§ **Given records**
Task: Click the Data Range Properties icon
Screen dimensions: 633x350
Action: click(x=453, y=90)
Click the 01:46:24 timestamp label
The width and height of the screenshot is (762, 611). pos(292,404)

--

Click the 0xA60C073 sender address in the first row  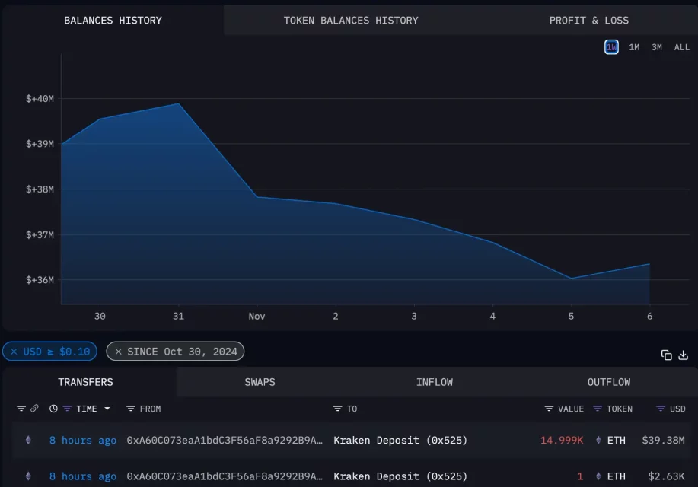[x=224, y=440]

...

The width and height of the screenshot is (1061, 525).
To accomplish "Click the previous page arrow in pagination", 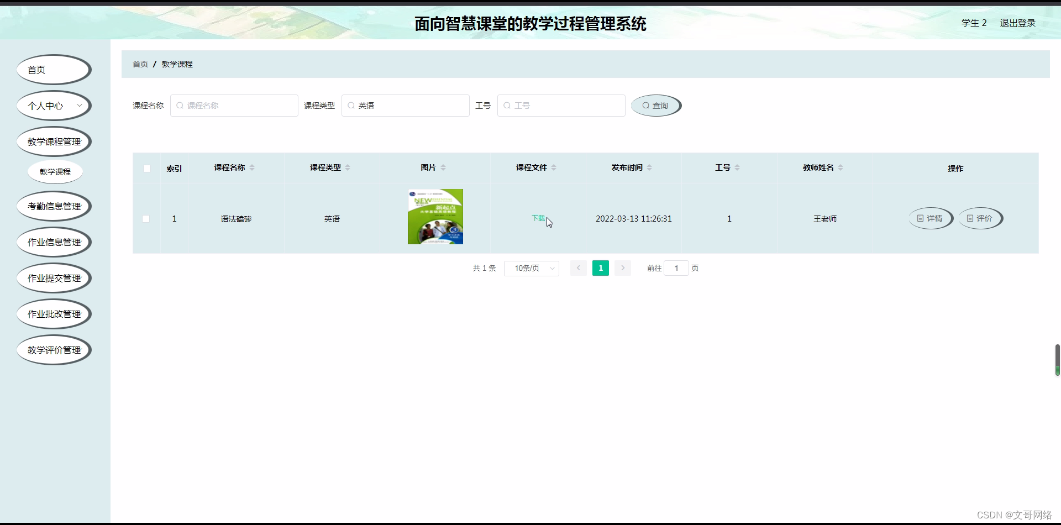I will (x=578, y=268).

§ **Exercise description**
Rewrite the lines between the one holding "Task: Click the Data Range Properties icon" and the one holding "The width and height of the screenshot is (762, 611).", inclusive, swapping "Screen dimensions" for "Screen size". Leave everything else in those lines unchanged.

§ **Exercise solution**
Task: Click the Data Range Properties icon
Screen size: 633x350
Action: click(x=453, y=90)
Click the 01:46:24 timestamp label
The width and height of the screenshot is (762, 611). pos(292,404)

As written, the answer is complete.